Some studies have supported the concept of axonal injury as a distinct mechanism in MS by showing increased levels of axonal cytoskeletal proteins including actin, tubulin, tau, and NF-L in the cerebral spinal fluid (CSF) of MS patients (15). Lycke et al. revealed the level of NF-L in CSF as an indicator of disease activity in MS which strongly relates to Expanded Disability Status Scale (EDSS) score of patients (18). By detecting this protein at all stages of disease progression, it was concluded that axonal damage is not restricted to the late stage secondary to long-term demyelination (6).

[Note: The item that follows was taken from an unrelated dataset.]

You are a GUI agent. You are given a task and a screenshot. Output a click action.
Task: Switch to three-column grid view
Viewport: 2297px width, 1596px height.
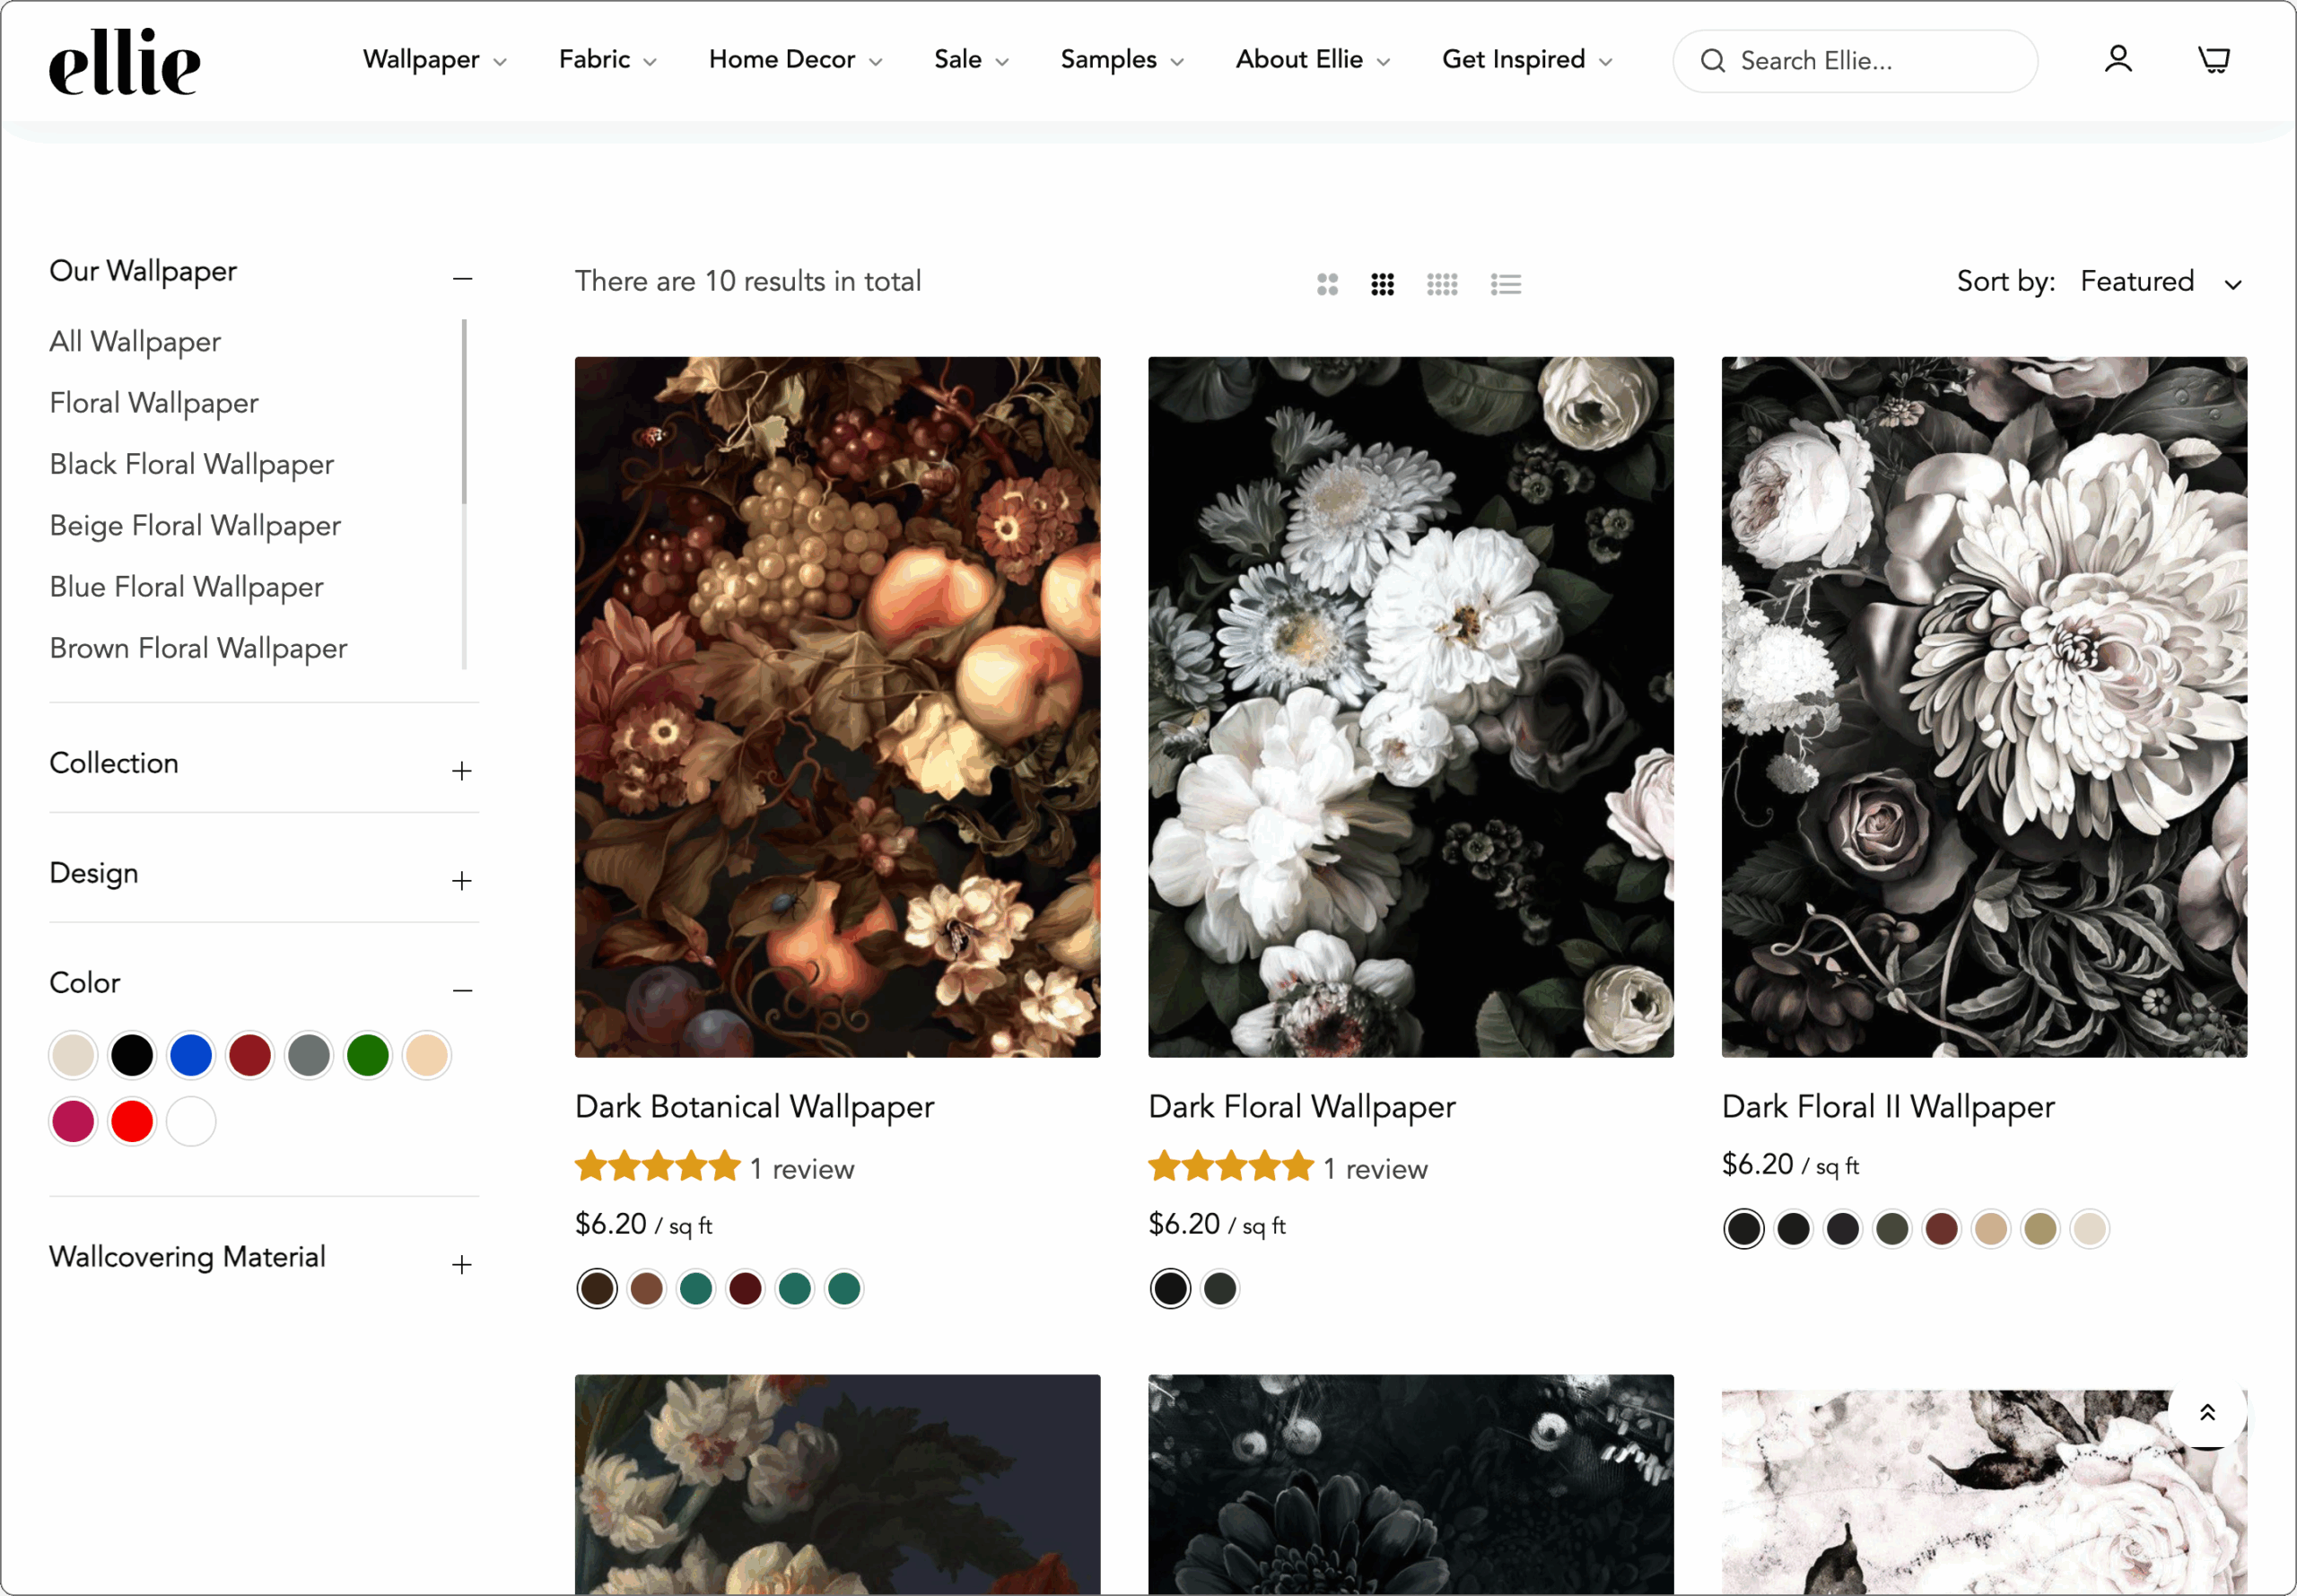(1382, 285)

From a clinicopathological point of view, an additional study that demonstrates independency of axonal involvement from demyelination in MS is based on different effects of immunoregulatory medications on the natural history of MS. Although immunomodulatory therapies can reduce the number of relapses, debilitating symptoms such as fatigue, cognitive dysfunction, memory impairment, and clinical condition tend to progress over time (6).
A neuronal metabolite named N-acetyl aspartate (NAA) is known as a marker of mitochondrial activity and is exclusively found in neurons and axons of adult brains (8). Bjartmar implied a precise correlation between diminished NAA level and decreased axonal numbers in patients with Secondary Progressive MS (SPMS) (19). Detection of decreased level of NAA in both lesions and NAWM which is performed by Proton Magnetic Resonance Spectroscopy (H-MRS), suggests that mitochondrial dysfunction and axonal damage can take place in sectors free of active demyelination (6).
The excitatory neurotransmitter glutamate is defined as another metabolite involved in MS pathogenesis that elevates in acute MS lesion and NAWM (6). In cultured neurons, high amount of glutamate destroyed neurofilament transportation and led to cytoskeletal protein aggregation at the swelling part of a damaged axon. Axonal transport impairment seems to provoke Wallerian degeneration of distal axons and axonal transection which has been noted a symbol of irreversible axonal damage (20).
Since the late 1990s, with the introduction of new technical approaches such as MRI, immuno-histo-chemistry, and neuropathological studies, it is now well documented that axonal and neuronal degeneration and loss in an inflammatory and immunological process are a remarkable pattern of MS pathology in both early and late phases of disease which has a close correlation with its persisting progressive functional disabilities and deficits. According to this novel concept, demyelinated lesions are not a prerequisite event in MS. It is supposed that axonal loss and injury as a primary lesion can involve in initial stages of disease and be followed by demyelination during its Relapsing- remitting phase. However, there are still some evidence suggesting axonal loss secondary to demyelination. Further investigations are needed to provide more specific evidence of underlying pathogenesis of MS.